Üstad: İmam hatipliler ileride çok hizmet edecek

Denizli’nin Acıpayam İlçesi, Kumavşar Köyünde doğan Osman Aksoy, hatıralarını Yeni Asya ile paylaştı: “Üstadın evi bizim okula yakındı. Görmek için fırsat kollardık. İkindi vakitleri okul çıkışında Üstadı görürdük. Üstad devamlı sıkı tarassut ve gözetim altında tutuluyordu.”
Üstadla 1958 yılında Isparta Tugay Camii’nin temel atma töreninde bulunan Osman Aksoy ve Yılmaz Duman Ağabeyler yıllarca Isparta’da kalmalarına rağmen hatıraları hiç kayda alınmamış. Bize nasip oldu. 65 yıllık dostluklarında gizli kalmış bir hususu da ilk defa orada fark ettiler. Osman Aksoy temel atma töreni resmindeki kişilerden birinin Yılmaz Duman olduğunu öğrendi. Denizli’de hayatlarının son baharında Üstada kavuşacakları günün özlemiyle yaşıyorlar. Rabbim hizmetlerini kabul, ömürlerini bereketli eylesin.
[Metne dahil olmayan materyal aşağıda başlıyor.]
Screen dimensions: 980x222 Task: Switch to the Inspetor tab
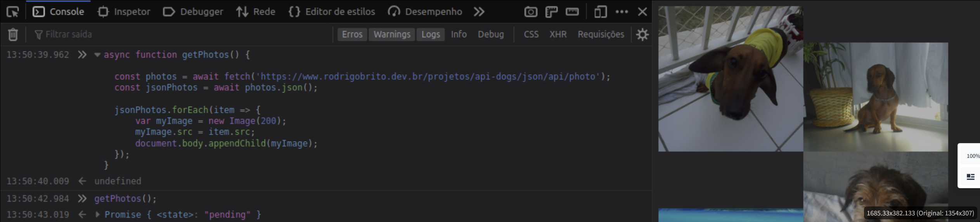(124, 12)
Amin.

Bize kendinizi tanıtır mısınız?

1940 yılında Denizli’nin Acıpayam İlçesi, Kumavşar Köyü’nde doğdum. Küçük yaşta babam vefat etti. Beni dayım büyüttü. 1954 yılında Isparta İmam Hatip Lisesi’ne kaydoldum.
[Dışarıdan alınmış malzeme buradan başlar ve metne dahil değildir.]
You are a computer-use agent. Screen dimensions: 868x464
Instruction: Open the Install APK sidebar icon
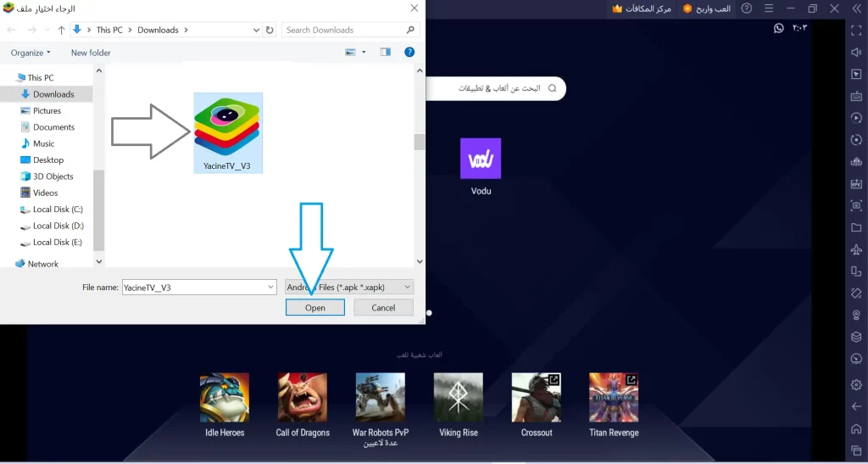point(856,183)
Bediüzzaman’ı ne zaman tanıdınız?

1950’li yıllarda Türkiye’de sadece 7 tane imam hatip lisesi vardı. Bunlardan biri de Isparta’daydı. O günlerde orta kısmı 4 yıl, lise kısmı 3 yıl olmak üzere 7 yıldı. Buralarda yetişen gençler daha sonra önemli yerlere geldiler. Isparta İmam Hatip Lisesi de çok mühim vazife gördü.

Ben Üstadın evine yakın Bey Camii civarında bir evde kalıyordum. Üstadın talebesi Osman Kara bize rehberlik ederdi. 1954 yılında 14 yaşındayken Osman Kara, Zekeriya Kitapçı ve Mustafa Birlik gibi ağabeylerden Üstadı duydum. Bana ilk önce Bekir Berk’in Ankara Müdafaanamesi’ni verdiler. Daha sonra da Sözler Risalesi’ni Mustafa Birlik Ağabeyin dükkânından aldım.

Üstadın evi bizim okula yakındı. Görmek için fırsat kollardık. İkindi vakitleri okul çıkışında Üstadı görürdük. Üstad devamlı sıkı tarassut ve gözetim altında tutuluyordu. Ayrıca aşırı hasta ve ihtiyar olduğu için çok fazla ziyaretçi kabul etmezdi. Cuma namazını Ulu Cami’de kılardı. İmam hatip öğrencileri de aynı camiye giderdi. Bu vesileyle gerek evinin önünde, gerekse de Ulu Cami’de defalarca Üstadı görme bahtiyarlığına erdik, fakat elini öpmek nasip olmadı.
k22222222

Üstadı gördüğünüzde en çok ne dikkatinizi çekti?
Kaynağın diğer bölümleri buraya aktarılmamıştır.